* **SUPPLIED ENTRIES**

----------

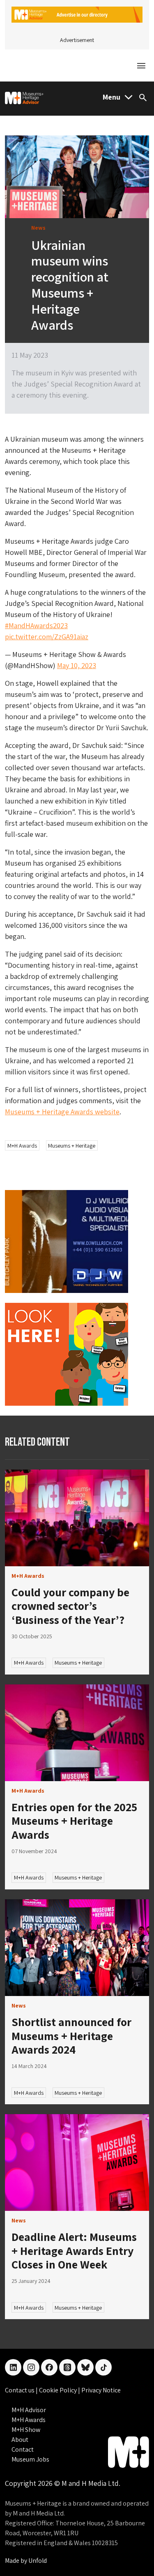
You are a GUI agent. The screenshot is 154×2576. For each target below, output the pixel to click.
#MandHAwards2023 (36, 625)
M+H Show (25, 2429)
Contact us (20, 2390)
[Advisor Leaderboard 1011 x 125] (77, 14)
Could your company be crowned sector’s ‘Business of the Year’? (70, 1605)
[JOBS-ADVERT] (66, 1353)
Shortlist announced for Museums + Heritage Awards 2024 (71, 2035)
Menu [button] (111, 97)
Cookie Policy (58, 2390)
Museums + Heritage (71, 1145)
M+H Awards (22, 1145)
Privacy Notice (101, 2390)
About (19, 2439)
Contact (22, 2449)
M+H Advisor (28, 2410)
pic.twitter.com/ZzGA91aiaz (46, 636)
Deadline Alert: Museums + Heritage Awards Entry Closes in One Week (74, 2250)
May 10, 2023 (76, 665)
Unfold (37, 2560)
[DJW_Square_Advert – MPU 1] (66, 1241)
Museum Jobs (30, 2459)
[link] (77, 1518)
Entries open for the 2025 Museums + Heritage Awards (74, 1820)
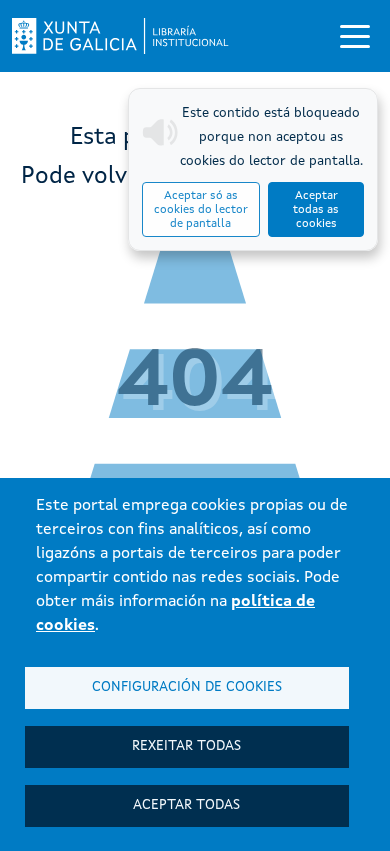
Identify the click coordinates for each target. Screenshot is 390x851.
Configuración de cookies (187, 687)
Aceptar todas (186, 805)
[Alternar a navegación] (355, 36)
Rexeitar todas (186, 746)
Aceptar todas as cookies (316, 210)
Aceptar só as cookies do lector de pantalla (201, 210)
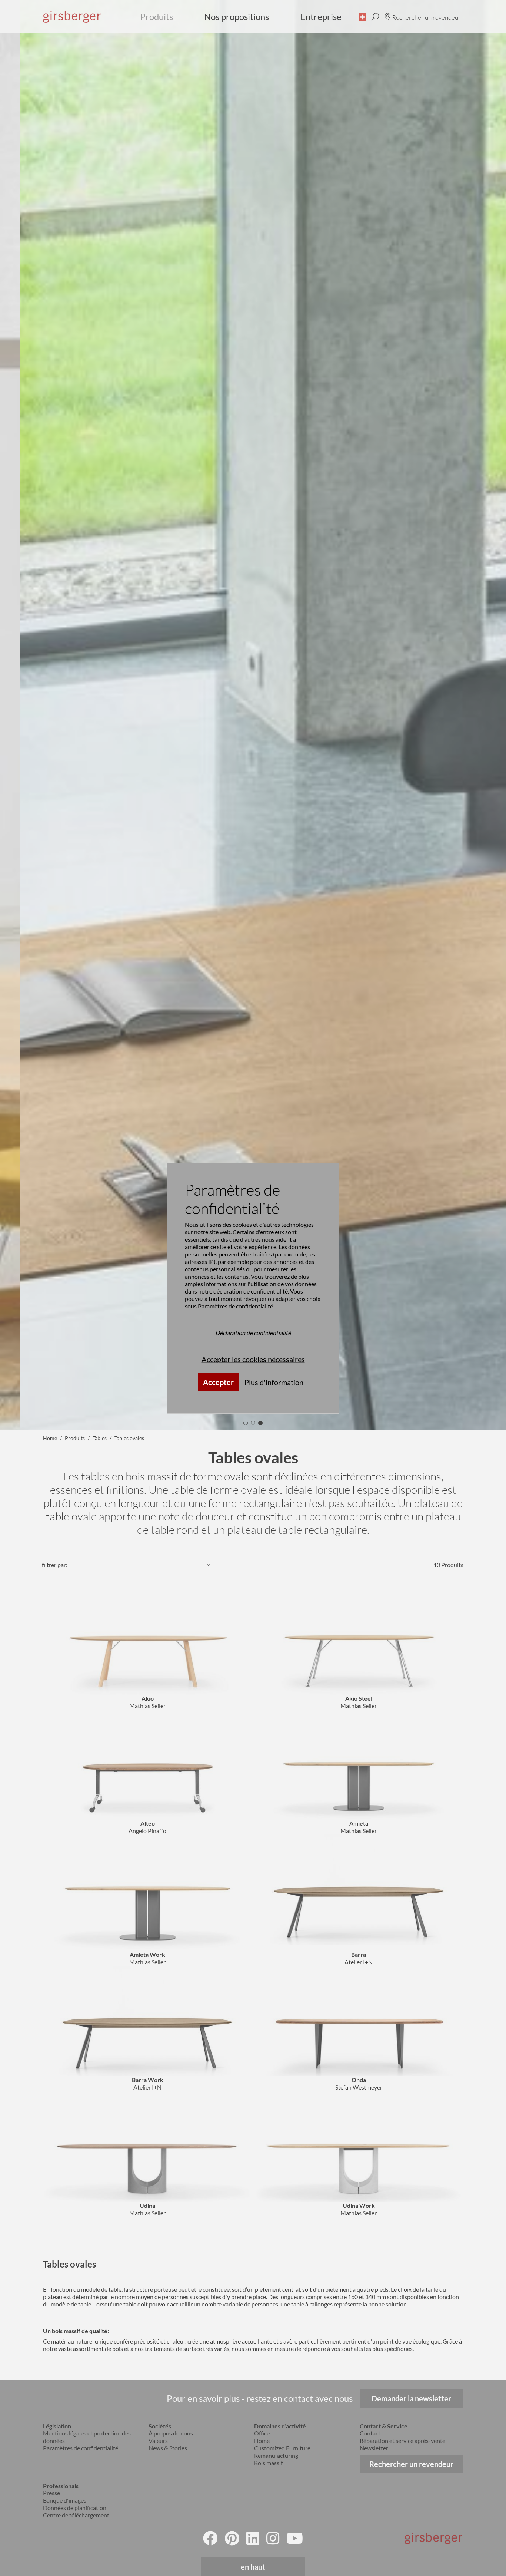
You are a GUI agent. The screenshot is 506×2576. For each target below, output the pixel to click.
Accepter (218, 1381)
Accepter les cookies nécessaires (253, 1358)
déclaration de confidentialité (250, 1290)
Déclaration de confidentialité (253, 1332)
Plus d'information (273, 1381)
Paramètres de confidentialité (235, 1305)
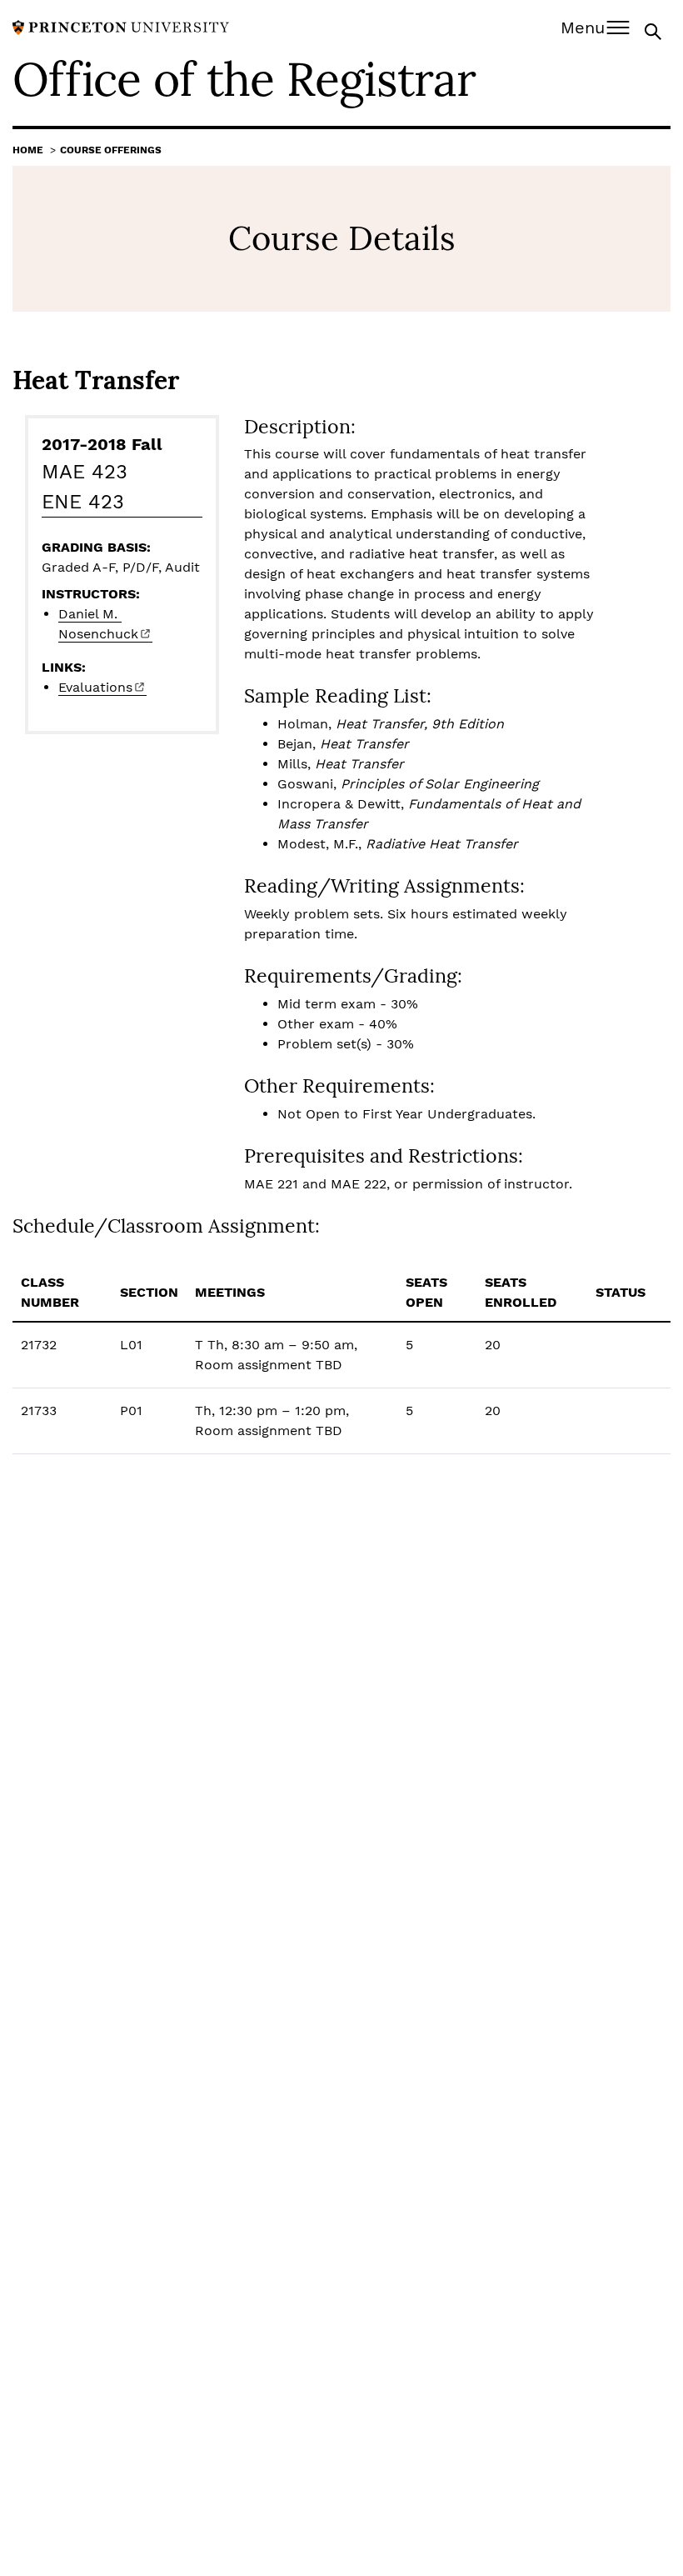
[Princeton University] (120, 26)
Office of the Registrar (244, 79)
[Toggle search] (655, 30)
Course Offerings (111, 150)
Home (27, 150)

----------

* **PROBLEM STATEMENT**
Write out the entries word for word. Skip the pictures.

* **RESULT OF THIS EXERCISE**
You are a GUI agent. The screenshot is 154×2576. For each target below, output the pixel to click.
#MandHAwards2023 (36, 625)
M+H Show (25, 2429)
Contact us (20, 2390)
[Advisor Leaderboard 1011 x 125] (77, 14)
Could your company be crowned sector’s ‘Business of the Year’? (70, 1605)
[JOBS-ADVERT] (66, 1353)
Shortlist announced for Museums + Heritage Awards 2024 (71, 2035)
Menu [button] (111, 97)
Cookie Policy (58, 2390)
Museums + Heritage (71, 1145)
M+H Awards (22, 1145)
Privacy Notice (101, 2390)
About (19, 2439)
Contact (22, 2449)
M+H Advisor (28, 2410)
pic.twitter.com/ZzGA91aiaz (46, 636)
Deadline Alert: Museums + Heritage Awards Entry Closes in One Week (74, 2250)
May 10, 2023 (76, 665)
Unfold (37, 2560)
[DJW_Square_Advert – MPU 1] (66, 1241)
Museum Jobs (30, 2459)
[link] (77, 1518)
Entries open for the 2025 Museums + Heritage Awards (74, 1820)
Identify the click coordinates for each target. Screenshot is 390x851.
Configuración de cookies (187, 687)
Aceptar todas (186, 805)
[Alternar a navegación] (355, 36)
Rexeitar todas (186, 746)
Aceptar todas as cookies (316, 210)
Aceptar só as cookies do lector de pantalla (201, 210)
You are a GUI agent. The screenshot is 506×2576. For each target below, output the pixel to click.
Accepter (218, 1381)
Accepter les cookies nécessaires (253, 1358)
déclaration de confidentialité (250, 1290)
Déclaration de confidentialité (253, 1332)
Plus d'information (273, 1381)
Paramètres de confidentialité (235, 1305)
[Princeton University] (120, 26)
Office of the Registrar (244, 79)
[Toggle search] (655, 30)
Course Offerings (111, 150)
Home (27, 150)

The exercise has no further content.